# Where to find good plumbing



## colio (Dec 8, 2012)

Hi all,

I am plumbing my tank up, and got an eshoppes PF-800 overflow (I know drilled is better, but is not an option). I am having the hell of a time finding plumbing connectors for it! It has a 1 inch bulkhead, with a threaded bulkhead. I thought this means I need a 1 inch f email PVC coupling to make the connection, but maybe a 1 inch pipe will slide inside the bulkhead? Can't find 1" PVC anywhere so far. Rona and Home Depot have 3/4" PVC or 1-1/4" black PVC, CT has even less, and even the plumbing supply stores I have tried (Miaia and Elete, downtown) can't seem to help me. 

Any ideas on where I should check? Where do you guys get your connectors and plumbing? I gather 1" is the most common size used for sump setups (maybe I am wrong?). I don't drive, so it has to be reasonably close to downtown. 

Thanks a lot!


----------



## 50seven (Feb 14, 2010)

Lowes has all the PVC fittings you'll need except bulkheads. Get them from MOPS

Sent from my Galaxy Nexus using Tapatalk 2


----------



## teemee (Aug 29, 2009)

+1 for MOPS.ca


----------



## badmedicine (Oct 27, 2012)

The guys at MOPS.CA are A#1 on my list for hardware.
Also Big Als stores will have some stuff, but it costs more- good for parts NOW.


----------



## J_T (Mar 25, 2011)

Mops is great! I have more than once sent a sketch of what I needed, and got a parts list back. Once, they just put everything in my cart  less than 4 days from emailing them, to having parts in my hands.

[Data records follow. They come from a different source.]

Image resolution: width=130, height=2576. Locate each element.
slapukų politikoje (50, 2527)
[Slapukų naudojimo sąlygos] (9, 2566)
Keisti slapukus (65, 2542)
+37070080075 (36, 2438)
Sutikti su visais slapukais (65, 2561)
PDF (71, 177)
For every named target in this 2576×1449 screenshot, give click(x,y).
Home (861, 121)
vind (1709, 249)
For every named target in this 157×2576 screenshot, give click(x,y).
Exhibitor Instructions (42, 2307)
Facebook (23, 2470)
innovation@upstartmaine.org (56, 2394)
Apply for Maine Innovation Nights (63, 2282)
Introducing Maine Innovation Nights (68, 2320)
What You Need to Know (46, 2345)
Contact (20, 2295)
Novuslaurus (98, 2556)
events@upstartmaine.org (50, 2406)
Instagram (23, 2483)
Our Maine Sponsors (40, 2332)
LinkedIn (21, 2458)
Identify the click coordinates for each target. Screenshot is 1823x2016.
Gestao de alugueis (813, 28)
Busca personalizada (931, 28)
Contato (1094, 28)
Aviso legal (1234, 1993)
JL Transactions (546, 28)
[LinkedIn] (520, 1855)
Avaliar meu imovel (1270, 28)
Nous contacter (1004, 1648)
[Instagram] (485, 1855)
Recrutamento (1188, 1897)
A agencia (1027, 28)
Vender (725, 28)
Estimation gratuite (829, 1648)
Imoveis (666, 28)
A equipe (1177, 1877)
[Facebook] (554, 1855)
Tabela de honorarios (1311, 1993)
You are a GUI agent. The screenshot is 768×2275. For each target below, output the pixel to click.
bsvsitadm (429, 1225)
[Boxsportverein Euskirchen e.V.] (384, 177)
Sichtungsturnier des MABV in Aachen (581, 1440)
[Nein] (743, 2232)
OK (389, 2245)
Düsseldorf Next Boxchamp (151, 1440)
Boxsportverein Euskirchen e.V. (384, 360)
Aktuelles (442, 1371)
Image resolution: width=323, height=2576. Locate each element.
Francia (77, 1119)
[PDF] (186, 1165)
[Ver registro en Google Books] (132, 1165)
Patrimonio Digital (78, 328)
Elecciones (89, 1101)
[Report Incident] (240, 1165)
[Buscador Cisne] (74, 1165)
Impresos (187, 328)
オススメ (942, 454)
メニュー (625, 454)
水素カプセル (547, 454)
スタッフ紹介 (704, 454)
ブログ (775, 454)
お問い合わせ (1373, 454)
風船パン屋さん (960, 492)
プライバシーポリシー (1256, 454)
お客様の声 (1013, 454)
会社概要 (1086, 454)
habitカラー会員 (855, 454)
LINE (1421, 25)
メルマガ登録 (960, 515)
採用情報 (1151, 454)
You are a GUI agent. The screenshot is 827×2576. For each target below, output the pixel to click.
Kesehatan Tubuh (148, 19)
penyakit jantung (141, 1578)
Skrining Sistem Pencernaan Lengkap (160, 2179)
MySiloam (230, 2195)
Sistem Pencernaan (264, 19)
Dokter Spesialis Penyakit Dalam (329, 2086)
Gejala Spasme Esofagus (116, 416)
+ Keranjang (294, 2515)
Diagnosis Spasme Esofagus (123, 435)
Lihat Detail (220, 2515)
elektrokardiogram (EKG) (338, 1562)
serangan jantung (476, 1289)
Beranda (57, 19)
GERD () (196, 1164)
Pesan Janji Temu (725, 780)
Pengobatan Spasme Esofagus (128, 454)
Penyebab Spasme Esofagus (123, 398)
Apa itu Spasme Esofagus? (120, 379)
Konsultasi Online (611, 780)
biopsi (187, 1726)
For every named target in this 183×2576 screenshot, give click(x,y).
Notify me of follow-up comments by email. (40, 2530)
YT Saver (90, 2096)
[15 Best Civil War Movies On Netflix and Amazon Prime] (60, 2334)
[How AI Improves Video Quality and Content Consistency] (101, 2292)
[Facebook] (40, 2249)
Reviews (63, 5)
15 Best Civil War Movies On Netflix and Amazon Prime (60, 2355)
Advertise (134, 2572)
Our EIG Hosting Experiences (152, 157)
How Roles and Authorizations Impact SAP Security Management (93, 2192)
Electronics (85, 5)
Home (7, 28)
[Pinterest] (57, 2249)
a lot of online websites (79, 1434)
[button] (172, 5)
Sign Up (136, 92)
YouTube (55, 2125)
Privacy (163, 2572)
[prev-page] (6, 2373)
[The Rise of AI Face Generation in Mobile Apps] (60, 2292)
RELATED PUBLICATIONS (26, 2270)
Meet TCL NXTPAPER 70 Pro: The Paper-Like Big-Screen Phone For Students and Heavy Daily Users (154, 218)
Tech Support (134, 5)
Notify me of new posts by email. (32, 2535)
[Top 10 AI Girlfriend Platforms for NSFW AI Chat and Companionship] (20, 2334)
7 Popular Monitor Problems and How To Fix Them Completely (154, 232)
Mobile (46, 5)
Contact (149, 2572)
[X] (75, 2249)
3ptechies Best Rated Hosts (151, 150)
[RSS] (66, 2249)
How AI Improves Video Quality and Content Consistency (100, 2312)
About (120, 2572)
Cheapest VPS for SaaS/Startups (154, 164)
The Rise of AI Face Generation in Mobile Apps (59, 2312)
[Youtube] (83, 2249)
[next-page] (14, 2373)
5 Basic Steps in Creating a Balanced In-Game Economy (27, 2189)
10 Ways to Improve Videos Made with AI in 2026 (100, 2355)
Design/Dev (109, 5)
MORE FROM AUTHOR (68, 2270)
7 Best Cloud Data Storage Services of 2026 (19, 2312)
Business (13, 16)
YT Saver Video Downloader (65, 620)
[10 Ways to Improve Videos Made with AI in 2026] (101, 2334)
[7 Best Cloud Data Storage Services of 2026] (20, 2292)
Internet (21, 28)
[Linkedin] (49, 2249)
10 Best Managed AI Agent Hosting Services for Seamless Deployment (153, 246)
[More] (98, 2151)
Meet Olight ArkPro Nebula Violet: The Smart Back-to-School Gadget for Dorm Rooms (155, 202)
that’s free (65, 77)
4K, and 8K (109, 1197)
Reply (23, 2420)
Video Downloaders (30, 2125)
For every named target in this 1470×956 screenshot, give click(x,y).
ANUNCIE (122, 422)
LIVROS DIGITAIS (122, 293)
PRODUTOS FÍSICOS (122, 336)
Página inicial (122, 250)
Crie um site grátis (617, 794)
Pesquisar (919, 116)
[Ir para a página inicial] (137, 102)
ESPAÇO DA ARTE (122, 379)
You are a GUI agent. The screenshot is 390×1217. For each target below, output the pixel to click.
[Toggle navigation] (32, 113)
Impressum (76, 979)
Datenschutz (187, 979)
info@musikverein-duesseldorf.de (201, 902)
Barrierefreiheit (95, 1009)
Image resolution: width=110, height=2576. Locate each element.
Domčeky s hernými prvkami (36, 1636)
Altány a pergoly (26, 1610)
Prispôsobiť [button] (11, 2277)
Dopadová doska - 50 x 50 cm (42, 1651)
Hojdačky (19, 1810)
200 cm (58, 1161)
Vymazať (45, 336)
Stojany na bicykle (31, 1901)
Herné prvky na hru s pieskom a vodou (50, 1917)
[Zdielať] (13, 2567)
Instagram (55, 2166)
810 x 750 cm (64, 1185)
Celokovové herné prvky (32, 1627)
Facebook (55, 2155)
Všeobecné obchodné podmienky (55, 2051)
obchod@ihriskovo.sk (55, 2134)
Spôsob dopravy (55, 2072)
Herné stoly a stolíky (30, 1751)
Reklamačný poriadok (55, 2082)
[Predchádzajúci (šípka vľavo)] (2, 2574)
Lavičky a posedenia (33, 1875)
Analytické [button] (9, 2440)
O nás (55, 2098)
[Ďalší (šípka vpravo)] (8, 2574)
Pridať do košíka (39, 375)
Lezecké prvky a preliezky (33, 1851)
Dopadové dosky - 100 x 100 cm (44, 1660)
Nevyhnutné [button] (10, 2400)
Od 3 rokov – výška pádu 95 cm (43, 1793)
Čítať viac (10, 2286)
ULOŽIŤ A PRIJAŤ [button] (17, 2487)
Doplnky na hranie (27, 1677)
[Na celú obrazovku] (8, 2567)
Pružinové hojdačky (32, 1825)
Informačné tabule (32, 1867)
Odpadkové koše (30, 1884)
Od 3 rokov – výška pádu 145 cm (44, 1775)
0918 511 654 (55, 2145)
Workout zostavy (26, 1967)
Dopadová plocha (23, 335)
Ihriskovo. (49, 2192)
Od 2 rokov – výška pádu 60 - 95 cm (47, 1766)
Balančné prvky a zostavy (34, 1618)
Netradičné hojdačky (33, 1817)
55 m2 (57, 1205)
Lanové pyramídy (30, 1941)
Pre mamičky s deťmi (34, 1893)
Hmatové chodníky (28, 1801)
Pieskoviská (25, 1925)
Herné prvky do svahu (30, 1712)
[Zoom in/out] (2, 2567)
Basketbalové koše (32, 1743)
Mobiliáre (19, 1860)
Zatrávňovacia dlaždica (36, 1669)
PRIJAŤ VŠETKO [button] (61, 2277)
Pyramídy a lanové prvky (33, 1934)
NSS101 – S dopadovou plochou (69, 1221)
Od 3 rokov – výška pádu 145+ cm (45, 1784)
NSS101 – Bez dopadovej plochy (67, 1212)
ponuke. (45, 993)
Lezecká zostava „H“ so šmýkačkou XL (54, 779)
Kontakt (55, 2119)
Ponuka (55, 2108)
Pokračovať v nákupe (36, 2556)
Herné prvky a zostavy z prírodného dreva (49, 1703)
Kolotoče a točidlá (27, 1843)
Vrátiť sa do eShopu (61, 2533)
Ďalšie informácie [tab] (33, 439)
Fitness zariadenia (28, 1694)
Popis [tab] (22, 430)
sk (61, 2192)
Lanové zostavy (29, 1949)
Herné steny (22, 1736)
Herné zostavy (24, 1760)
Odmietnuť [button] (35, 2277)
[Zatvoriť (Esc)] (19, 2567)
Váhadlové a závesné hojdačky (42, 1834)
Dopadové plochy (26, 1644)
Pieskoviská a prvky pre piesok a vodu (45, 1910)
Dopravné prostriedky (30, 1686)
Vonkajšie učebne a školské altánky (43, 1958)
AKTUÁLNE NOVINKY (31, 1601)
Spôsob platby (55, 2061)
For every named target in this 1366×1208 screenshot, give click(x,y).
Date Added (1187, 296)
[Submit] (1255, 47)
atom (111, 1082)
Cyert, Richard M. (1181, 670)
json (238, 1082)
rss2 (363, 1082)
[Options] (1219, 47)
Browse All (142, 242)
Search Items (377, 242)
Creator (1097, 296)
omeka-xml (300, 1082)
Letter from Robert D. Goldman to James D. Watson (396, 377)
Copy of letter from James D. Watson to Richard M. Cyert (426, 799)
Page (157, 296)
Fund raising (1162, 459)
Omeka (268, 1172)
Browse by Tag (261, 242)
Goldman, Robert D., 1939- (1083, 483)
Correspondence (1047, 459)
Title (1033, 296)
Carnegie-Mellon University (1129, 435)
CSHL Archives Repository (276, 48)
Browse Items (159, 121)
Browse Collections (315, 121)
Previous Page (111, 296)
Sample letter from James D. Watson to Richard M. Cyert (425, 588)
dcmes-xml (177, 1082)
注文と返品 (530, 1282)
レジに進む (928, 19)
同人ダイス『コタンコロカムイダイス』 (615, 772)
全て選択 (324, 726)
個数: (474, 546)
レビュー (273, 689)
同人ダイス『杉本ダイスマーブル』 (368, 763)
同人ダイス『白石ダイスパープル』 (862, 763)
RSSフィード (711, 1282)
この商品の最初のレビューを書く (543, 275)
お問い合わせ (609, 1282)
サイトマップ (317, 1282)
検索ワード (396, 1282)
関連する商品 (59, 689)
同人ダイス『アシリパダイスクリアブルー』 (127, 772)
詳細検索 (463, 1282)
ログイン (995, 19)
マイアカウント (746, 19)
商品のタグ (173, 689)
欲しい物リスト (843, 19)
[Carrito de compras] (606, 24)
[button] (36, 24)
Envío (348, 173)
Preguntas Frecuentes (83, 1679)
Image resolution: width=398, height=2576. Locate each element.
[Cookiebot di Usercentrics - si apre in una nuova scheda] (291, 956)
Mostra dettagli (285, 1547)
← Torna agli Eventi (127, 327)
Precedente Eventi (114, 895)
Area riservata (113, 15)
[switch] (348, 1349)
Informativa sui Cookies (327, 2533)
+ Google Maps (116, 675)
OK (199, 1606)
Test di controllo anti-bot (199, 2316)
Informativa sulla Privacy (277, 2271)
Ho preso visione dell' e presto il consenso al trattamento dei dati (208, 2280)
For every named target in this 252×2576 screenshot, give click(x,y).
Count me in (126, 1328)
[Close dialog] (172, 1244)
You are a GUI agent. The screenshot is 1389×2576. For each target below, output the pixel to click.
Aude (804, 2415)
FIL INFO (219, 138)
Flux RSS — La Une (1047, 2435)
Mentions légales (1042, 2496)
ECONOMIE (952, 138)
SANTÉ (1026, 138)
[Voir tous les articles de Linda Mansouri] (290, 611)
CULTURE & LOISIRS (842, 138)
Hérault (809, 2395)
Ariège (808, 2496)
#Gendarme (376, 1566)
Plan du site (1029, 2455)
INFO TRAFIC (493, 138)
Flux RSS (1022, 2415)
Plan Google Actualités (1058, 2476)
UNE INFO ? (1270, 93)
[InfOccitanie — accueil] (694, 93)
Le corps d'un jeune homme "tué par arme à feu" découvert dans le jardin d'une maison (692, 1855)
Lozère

Sent from my HTC 8 using Tapatalk


----------



## explor3r (Mar 14, 2010)

I would just go to Lowes


----------



## tom g (Jul 8, 2009)

*plumbing parts*

I went to lowes and found most of my stuff there .
NAFB and big als for some of the specialized stuff bulkheads and loc line ..
also was in a plumbing hvac supply store called noble trade and after I looked around they didn't have much but after asking someone I found out they had tonnes in a back room .
cheers and good luck


----------



## 50seven (Feb 14, 2010)

Good luck at Noble Trade / Don Park. While they might have a lot of stuff if you know what to ask for, I find that 75% of the guys who work there can be jerks if you're not a bigshot contractor. Once you come in a few times and spend some $ they warm up to you 

Sent from my Galaxy Nexus using Tapatalk 2


----------



## colio (Dec 8, 2012)

I actually lucked out and found some 1 inch schedule 40 PVC at Rona for not to bad a price ($15 for 10 feet). They had fittings, but they were mostly hidden in boxes at the top of the shelf, so I had to wait a bit for someone to come get them down for me. I am not 100% sure I got everything I need, but I hope so. With any luck I can finish the damned plumbing tonight. 

It won't be as intricate as I would like, or as most of you do. I got a couple of threaded couplings so I can hopefully do some dissembley without sawing anything, if I need to move stuff. Most of it will be glued I think though, and I need to make a gurgle-buster. 

Thanks for the suggestions all. It is nice to know the MOPS exists if I need some more specific things. I may get a few specialized parts from them, as needed, like for my inline diffuser (haven't found airline check valves anywhere yet).


----------



## duckhams (Oct 13, 2009)

Lowes or glass holes.


----------



## dragon1974 (Aug 27, 2012)

Found a couple good stores in our area Stouffville/Markham/Scarborough.

Hill supplies: http://www.hillsupplies.com/

and

Amre Supplies: http://www.amresupply.com/locations/scarborough

Just went to Hill Supplies and the guys there hooked me up. Just showed them what I have and what I wanted to do and the old man went in the back and came back with a bag with everything I needed. Did a dry fit and everything was exactly what I wanted.

If anyone is looking in our area I would take a look a them.


----------



## Nighttrooper (Apr 19, 2011)

http://www.gtaaquaria.com/forum/showthread.php?t=49046


----------



## RR37 (Nov 6, 2012)

Begin and end at Fabco. They have everything you'll ever need and have fair prices. Just know what you want before going in.


----------